Objective: BCR/ABL fusion tyrosine kinase is responsible for the initiation and maintenance of the Philadelphia chromosome-positive chronic myelogenous leukemia (CML) and a cohort of acute lymphocytic leukemias. We show that a signaling protein, phosphatidylinositol-3 kinase (PI-3k), is essential for growth of CML cells, but not of normal hematopoietic cells, and that p85alpha subunit of PI-3k co-immunoprecipitates with BCR/ABL. Therefore, we made an attempt to better characterize p85alpha-BCR/ABL interactions.
Materials and methods: The mutants of p85alpha-SH3 domain were generated by in vitro site-directed mutagenesis system. Protein lysates were obtained from p210BCR/ABL-transformed murine 32Dcl3 myeloid cells, and in vitro transcription/translation was used to produce BCR/ABL protein. Pull-down and Western analyses were performed to detect the interaction between BCR/ABL and p85alpha-SH3. BCR/ABL-transformed 32Dcl3 cells were infected with internal ribosome entry site-green fluorescent protein retroviral construct encoding p85alpha-SH3 mutants to assess their biological effects.

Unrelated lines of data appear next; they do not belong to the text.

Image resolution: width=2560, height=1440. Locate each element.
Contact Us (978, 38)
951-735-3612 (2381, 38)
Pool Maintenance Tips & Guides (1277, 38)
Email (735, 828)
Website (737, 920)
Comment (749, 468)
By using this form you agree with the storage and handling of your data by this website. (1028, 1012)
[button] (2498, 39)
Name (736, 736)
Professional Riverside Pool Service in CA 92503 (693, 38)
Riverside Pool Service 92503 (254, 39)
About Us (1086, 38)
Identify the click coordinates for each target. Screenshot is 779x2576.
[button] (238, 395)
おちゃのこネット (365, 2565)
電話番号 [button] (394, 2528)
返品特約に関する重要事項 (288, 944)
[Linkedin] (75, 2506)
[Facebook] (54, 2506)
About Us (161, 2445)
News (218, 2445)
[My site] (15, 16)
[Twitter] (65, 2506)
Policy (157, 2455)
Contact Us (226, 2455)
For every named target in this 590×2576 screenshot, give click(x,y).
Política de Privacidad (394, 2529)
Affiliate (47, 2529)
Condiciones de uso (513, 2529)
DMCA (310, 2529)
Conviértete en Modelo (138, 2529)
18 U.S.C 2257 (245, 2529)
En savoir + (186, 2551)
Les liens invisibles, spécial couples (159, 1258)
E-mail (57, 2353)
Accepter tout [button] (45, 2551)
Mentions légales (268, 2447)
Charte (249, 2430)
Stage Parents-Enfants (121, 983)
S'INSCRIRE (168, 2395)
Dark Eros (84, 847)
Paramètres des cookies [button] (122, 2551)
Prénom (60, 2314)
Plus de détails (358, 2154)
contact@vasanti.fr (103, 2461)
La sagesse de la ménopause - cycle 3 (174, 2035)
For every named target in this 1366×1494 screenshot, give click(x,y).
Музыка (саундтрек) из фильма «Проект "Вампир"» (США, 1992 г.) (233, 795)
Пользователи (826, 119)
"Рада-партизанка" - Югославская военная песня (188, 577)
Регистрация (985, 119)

Results: We show here that the SH3 domain of p85alpha (p85alpha-SH3) pulls down the p210BCR/ABL kinase from hematopoietic cell lysates. The interaction between p85alpha-SH3 and BCR/ABL may be intermediated by proteins such as c-Cbl, Shc, Grb2, and/or Gab2. Mutations in the p85alpha-SH3 region responsible for proline-rich motif binding either abrogate or enhance these interactions. These mutants exert a modest inhibitory effect on growth factor-independent proliferation of BCR/ABL-positive 32Dcl3 cells.
Conclusions: Based on this information we speculate on the capability of p85alpha-SH3 to interact with the protein network of BCR/ABL oncoprotein.